A $13 million extension to Auckland Zoo has been given the thumbs up - which could bring the only elephant herd in Australasia to New Zealand.
Auckland City Council's arts, culture and recreation committee has endorsed a proposal to enlarge the zoo's existing enclosure to six times its size, which would incorporate two areas of Auckland's Western Springs Park.
The proposed areas, which run adjacent to the zoo's current elephant enclosure, will include an exercise area, a new elephant bull house, a public viewing area and boardwalk.
The extra space could take a herd of up to 10 new elephants, and the zoo is in talks with another zoo in Asia to bring a herd over.
The zoo wants to expand to improve the well-being of its sole remaining elephant, Burma, whose companion Kashin died in August 2009.
Burma is a non-breeding female. She has been monitored 24 hours a day since Kashin died, and the zoo believes bringing a herd over would improve her living situation.
Councillor Greg Moyle, who chairs the arts, culture and recreation committee, said the plan was an opportunity to be the only zoo in Australasia able to support an elephant breeding herd.
"We're very fortunate that the zoo is located at Western Springs. There is the capacity there to extend the zoo without having a detrimental impact on other users of the park.

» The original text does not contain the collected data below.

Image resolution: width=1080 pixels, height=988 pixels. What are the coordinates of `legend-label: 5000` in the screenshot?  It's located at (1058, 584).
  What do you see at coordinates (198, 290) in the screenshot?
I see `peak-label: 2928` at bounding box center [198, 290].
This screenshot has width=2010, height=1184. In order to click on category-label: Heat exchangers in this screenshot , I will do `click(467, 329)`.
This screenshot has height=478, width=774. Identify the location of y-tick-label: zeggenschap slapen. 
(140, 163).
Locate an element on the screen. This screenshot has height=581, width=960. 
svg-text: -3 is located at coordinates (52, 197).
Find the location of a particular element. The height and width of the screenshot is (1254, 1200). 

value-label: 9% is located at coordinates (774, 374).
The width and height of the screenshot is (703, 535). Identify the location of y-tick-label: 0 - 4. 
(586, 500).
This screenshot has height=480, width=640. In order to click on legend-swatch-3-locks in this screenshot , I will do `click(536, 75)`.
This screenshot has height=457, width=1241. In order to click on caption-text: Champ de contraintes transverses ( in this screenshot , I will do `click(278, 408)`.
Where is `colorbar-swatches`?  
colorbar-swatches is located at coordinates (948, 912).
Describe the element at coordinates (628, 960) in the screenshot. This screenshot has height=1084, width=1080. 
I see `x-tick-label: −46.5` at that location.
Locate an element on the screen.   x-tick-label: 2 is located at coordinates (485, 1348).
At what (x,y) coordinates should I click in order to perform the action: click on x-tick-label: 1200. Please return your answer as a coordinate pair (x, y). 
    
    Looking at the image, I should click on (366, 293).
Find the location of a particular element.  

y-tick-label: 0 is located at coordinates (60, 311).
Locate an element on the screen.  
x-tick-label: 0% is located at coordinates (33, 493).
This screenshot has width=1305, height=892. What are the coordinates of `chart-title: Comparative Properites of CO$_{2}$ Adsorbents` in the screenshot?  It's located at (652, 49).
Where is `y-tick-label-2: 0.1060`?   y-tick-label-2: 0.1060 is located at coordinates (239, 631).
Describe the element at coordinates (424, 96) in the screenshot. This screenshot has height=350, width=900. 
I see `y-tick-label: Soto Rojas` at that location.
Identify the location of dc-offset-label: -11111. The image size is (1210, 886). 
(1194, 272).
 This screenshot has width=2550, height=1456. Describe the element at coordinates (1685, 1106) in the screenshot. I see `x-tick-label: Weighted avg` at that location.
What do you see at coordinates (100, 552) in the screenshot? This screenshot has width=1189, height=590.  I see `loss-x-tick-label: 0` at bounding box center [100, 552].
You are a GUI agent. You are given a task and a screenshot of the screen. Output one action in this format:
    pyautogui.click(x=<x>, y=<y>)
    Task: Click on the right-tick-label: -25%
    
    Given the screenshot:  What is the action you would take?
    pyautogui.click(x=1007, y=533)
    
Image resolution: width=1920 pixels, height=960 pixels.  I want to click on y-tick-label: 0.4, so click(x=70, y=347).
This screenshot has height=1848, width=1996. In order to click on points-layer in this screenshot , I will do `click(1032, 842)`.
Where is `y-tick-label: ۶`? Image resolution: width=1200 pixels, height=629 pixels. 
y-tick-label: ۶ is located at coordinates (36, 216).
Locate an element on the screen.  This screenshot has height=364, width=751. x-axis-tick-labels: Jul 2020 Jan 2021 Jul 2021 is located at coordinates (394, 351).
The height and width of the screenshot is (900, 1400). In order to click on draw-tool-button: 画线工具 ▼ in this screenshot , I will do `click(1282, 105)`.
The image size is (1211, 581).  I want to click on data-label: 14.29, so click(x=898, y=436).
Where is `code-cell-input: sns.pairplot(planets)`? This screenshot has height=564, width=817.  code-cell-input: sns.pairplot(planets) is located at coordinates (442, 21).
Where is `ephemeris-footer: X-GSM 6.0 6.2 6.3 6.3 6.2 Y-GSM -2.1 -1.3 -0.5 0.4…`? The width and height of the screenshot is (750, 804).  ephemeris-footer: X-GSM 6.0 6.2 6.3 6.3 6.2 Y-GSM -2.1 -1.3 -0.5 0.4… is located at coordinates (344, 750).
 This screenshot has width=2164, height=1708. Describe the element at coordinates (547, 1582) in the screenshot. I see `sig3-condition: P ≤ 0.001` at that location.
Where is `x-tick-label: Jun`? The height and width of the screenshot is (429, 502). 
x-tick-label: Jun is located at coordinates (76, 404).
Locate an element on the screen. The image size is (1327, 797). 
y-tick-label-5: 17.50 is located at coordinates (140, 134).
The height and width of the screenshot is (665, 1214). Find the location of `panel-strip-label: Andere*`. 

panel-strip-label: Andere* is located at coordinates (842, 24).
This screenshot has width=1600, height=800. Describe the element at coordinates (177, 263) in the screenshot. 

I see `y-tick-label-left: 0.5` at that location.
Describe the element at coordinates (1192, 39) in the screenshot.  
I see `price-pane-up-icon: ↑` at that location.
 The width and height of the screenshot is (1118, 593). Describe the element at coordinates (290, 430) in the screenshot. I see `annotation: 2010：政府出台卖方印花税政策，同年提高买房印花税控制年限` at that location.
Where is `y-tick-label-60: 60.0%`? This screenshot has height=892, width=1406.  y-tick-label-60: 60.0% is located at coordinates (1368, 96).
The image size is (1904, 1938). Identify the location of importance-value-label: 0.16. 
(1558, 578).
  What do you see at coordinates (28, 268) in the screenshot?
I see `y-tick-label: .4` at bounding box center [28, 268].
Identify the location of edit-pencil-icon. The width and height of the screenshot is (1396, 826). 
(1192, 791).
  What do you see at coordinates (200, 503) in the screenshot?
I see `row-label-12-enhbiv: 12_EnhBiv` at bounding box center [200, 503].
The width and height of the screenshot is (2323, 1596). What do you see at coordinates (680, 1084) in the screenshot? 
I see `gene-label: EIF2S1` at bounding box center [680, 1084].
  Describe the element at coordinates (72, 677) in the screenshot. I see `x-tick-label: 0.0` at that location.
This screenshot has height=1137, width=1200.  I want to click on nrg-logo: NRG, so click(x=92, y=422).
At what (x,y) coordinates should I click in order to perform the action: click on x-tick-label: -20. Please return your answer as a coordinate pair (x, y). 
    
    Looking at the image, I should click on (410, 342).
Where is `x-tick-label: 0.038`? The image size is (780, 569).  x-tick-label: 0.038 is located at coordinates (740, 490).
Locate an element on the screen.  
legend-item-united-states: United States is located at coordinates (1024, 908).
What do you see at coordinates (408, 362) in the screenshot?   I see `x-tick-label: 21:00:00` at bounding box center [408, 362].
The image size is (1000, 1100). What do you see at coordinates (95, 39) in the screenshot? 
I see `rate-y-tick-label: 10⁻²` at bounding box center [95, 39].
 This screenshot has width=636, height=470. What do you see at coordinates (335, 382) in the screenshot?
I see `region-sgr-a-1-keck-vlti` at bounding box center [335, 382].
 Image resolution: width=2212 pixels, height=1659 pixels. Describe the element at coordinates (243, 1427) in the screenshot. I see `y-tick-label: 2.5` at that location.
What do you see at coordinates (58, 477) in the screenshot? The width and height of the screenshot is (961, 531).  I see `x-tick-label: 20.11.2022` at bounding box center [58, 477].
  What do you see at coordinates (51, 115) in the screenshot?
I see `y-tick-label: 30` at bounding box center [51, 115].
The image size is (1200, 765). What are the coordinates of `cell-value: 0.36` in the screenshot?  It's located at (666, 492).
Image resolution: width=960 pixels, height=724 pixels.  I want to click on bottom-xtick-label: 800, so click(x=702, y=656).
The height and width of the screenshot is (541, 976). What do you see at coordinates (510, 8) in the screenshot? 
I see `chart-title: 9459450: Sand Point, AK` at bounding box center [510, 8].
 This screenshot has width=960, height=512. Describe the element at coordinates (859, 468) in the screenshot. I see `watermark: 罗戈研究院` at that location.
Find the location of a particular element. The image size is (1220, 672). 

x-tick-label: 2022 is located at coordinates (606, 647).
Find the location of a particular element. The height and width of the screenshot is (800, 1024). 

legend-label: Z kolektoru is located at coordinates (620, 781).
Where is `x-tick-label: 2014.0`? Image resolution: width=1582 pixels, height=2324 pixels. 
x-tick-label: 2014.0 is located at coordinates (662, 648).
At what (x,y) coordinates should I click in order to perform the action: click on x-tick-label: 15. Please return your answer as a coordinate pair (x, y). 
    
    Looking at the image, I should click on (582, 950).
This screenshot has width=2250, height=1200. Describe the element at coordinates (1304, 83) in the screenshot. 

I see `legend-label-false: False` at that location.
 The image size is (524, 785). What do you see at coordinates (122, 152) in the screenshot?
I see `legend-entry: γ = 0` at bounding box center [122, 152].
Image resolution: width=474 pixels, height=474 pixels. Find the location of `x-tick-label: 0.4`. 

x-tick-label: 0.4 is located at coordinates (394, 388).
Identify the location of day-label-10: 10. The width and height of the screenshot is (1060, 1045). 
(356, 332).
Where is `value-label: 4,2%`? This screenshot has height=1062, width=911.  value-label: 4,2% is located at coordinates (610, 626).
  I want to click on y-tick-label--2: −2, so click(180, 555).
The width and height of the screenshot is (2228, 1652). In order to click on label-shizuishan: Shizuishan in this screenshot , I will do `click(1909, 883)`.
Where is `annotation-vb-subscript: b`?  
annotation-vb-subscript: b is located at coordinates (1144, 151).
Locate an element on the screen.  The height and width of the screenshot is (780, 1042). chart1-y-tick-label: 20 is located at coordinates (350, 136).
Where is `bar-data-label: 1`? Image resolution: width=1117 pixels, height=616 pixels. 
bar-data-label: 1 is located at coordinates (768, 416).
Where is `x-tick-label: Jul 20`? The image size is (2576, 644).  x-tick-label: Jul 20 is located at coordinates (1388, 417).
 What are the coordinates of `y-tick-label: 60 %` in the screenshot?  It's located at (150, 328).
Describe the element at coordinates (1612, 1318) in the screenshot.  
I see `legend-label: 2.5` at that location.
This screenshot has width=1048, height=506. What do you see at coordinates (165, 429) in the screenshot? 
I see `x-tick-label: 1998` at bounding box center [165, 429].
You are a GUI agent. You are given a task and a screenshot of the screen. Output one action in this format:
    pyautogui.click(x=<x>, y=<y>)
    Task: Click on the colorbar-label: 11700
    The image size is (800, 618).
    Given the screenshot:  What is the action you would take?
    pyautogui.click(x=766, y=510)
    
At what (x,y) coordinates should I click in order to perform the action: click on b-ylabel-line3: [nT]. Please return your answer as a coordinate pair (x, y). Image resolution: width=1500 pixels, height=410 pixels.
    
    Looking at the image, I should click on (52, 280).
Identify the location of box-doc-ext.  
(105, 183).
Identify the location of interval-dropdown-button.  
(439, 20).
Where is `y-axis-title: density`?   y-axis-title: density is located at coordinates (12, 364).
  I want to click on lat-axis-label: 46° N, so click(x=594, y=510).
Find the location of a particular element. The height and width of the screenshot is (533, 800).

"Extending the elephant enclosure will mean that not only do zoo visitors get to see these amazing animals, visitors to one of Auckland's favourite open spaces will as well," he said.
But Mr Moyle told NZPA it would not happen overnight.
"Consultation with the public will be a fairly long, drawn out process. I'd hope the process would be well under way by this time next year.
"My understanding is that the plan is to introduce elephants over a period of time, so the first priority would be to get a mate for Burma, and from there, a breeding herd would be built up," he said.
But not everybody is happy about the plans.
Animal rights groups including Safe and some city councillors have expressed concerns.
Safe spokesman Hans Kriek said zoos were moving away from keeping elephants in enclosures, because it was not in the animal's best interests.
He said the move by Auckland Zoo was a step backwards.
Mr Moyle said organisations such as Safe have already indicated they would take this to the Environment Court.
"They've got a particular perspective and they're welcome to express that.
"But they're not being realistic. Part of the benefit of this plan is about conservation.
"The case for these elephants is well established. Elephants should not be left alone, they live in herds, rather than just two or three.
"An elephant breeding herd will be established over time, which will become more sustainable and part of a worldwide conservation project to protect the Asian elephants," Mr Moyle added.
Auckland Zoo's director Jonathan Wilcken said the elephants' best interests were important to the zoo, and they would be better off living in a social environment as part of a herd.
Councillor Graeme Mulholland, chairman of the Zoo Board, said Auckland Zoo was the only place where New Zealanders could view Asian elephants.